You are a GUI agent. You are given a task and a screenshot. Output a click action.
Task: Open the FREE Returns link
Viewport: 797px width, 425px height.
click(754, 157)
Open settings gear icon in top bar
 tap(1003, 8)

□ □ □ □

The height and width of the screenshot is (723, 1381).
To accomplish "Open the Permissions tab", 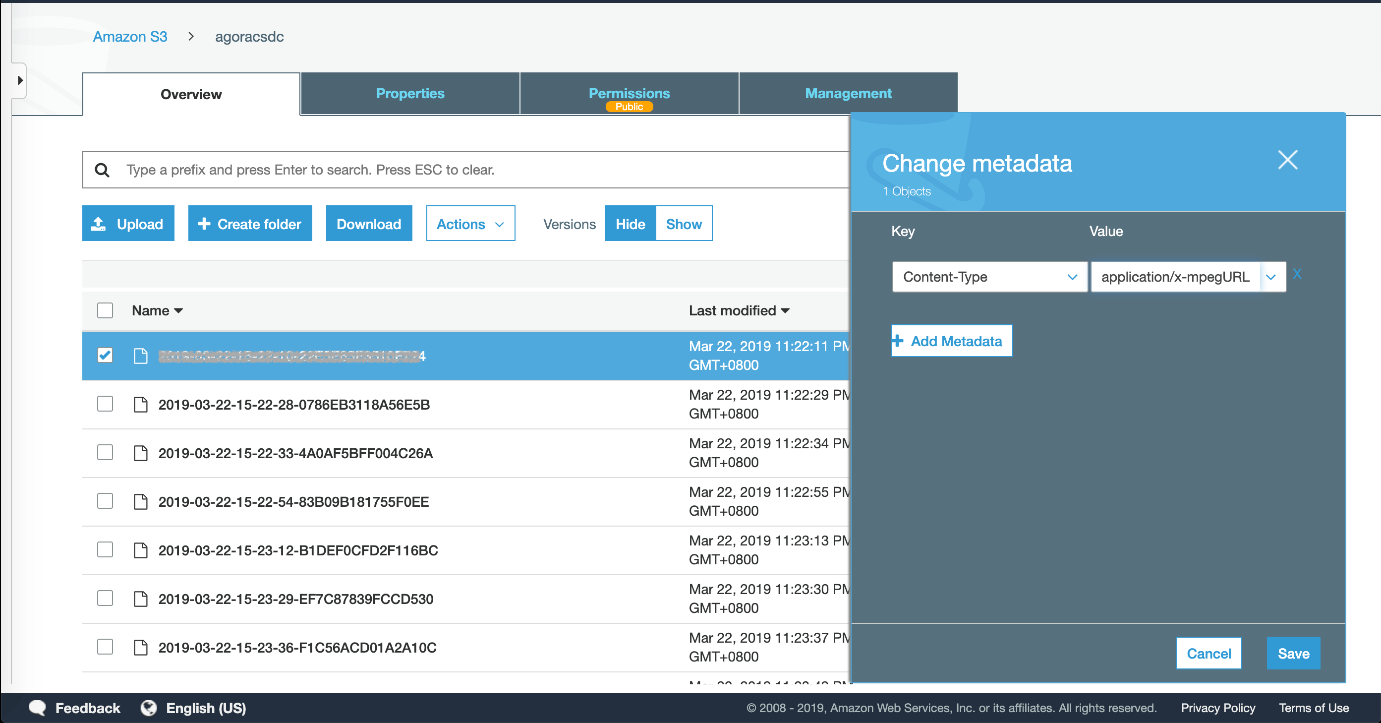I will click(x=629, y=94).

□ □ □ □

Reproduce the entries verbatim, beginning at the line that contains "You are a GUI" and ending with the line that contains "tap(1003, 8)", both lines included.

→ **RESULT FOR THIS TASK**:
You are a GUI agent. You are given a task and a screenshot. Output a click action.
Task: Open the FREE Returns link
Viewport: 797px width, 425px height.
click(754, 157)
Open settings gear icon in top bar
 tap(1003, 8)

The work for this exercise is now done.